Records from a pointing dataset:
━━━━━━━━

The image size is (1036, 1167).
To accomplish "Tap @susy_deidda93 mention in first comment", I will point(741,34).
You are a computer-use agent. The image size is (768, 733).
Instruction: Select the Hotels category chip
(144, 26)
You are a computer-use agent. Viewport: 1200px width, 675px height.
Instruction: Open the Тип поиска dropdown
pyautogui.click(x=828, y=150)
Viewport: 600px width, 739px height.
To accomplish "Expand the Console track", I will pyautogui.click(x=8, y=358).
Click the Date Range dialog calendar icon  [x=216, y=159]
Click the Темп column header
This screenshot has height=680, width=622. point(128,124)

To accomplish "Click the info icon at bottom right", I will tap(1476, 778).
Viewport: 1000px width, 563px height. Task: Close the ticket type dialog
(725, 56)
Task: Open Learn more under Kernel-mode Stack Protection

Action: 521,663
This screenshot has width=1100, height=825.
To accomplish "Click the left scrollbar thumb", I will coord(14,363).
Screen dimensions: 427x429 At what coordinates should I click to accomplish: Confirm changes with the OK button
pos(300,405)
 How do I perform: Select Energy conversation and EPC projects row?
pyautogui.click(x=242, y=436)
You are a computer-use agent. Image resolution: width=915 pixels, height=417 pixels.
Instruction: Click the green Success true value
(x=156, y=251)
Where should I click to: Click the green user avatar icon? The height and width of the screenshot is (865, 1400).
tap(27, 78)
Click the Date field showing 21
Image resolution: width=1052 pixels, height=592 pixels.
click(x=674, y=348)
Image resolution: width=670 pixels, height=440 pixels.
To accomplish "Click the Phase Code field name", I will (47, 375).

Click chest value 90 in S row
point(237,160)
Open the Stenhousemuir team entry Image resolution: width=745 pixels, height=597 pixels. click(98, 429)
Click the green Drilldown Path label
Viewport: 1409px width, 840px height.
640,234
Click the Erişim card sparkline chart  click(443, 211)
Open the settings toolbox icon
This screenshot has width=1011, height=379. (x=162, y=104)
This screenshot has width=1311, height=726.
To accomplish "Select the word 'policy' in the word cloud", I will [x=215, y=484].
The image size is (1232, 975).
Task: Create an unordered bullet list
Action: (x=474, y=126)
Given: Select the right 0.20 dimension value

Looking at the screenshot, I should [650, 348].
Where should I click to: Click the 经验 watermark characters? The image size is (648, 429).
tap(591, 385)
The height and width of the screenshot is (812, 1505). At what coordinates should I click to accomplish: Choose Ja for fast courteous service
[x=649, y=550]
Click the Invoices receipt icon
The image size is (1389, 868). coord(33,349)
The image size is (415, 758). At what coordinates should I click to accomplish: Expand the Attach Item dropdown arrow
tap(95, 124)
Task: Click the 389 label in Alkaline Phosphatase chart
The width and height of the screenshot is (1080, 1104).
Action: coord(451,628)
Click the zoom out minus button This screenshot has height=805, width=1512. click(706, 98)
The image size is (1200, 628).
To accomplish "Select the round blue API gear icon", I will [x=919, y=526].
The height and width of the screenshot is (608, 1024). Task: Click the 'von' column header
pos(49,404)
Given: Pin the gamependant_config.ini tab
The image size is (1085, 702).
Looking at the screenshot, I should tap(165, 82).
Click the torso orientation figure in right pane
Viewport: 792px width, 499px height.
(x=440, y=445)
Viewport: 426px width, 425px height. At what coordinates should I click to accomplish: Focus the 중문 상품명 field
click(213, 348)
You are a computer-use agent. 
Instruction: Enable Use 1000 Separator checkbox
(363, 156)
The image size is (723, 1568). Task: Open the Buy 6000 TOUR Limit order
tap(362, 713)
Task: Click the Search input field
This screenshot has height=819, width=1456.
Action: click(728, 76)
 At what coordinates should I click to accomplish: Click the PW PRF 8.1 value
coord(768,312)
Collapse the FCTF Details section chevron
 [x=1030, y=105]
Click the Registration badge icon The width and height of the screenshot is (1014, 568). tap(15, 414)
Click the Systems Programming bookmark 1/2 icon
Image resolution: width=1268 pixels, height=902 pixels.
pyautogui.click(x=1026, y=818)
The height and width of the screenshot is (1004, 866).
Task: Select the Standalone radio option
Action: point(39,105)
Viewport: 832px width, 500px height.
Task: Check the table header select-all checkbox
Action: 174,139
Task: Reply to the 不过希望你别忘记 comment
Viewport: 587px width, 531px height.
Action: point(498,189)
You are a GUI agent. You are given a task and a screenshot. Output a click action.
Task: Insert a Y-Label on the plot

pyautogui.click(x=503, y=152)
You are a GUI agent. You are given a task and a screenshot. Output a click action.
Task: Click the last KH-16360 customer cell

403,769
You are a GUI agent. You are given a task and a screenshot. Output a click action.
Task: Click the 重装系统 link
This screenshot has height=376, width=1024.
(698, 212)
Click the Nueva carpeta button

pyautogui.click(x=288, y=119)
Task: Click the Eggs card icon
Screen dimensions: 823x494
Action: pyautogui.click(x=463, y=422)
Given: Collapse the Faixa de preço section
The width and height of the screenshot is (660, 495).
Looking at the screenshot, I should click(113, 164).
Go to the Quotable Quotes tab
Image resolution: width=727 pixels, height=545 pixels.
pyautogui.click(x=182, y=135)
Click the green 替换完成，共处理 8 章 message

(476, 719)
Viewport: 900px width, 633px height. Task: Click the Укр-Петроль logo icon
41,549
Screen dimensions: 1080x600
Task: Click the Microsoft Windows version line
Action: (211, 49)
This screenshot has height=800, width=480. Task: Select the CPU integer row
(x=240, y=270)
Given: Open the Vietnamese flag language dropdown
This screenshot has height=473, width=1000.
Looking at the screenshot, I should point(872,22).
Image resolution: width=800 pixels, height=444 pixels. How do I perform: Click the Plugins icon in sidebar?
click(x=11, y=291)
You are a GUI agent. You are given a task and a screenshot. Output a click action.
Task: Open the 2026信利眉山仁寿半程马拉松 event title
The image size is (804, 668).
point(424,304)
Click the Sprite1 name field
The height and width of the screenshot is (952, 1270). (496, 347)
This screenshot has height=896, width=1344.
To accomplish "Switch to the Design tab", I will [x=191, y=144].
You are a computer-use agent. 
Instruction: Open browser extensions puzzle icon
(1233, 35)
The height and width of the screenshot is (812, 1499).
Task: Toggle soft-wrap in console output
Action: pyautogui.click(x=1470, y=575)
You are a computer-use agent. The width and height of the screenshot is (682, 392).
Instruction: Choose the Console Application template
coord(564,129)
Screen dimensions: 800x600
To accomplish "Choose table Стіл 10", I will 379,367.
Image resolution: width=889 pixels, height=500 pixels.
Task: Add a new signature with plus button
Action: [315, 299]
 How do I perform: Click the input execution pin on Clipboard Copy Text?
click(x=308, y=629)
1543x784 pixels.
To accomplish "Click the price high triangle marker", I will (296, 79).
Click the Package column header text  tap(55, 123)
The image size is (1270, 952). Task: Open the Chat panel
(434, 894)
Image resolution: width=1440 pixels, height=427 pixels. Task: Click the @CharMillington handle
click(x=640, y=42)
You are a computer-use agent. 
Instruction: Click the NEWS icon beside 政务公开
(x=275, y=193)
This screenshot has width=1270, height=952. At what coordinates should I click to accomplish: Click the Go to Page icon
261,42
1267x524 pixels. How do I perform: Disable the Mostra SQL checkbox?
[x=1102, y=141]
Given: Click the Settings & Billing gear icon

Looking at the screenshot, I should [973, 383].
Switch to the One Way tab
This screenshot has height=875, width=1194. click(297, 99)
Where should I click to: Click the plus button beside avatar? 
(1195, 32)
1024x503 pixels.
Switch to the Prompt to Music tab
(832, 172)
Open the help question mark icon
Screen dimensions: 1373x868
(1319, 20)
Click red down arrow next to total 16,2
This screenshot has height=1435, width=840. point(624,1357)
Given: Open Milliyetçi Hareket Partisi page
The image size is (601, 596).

━━━━━━━━

**TASK BRIEF:** Please format the records from the line with "This screenshot has height=896, width=1344." up to and including the line with "will [x=191, y=144]." as a two-column CSV with the columns request and answer, one row per record. Put each value in a single quoted field, with line breaks replaced by spaces.

**EXPECTED OUTPUT:**
request,answer
"This screenshot has height=896, width=1344. To accomplish ""Switch to the Design tab"",","I will [x=191, y=144]."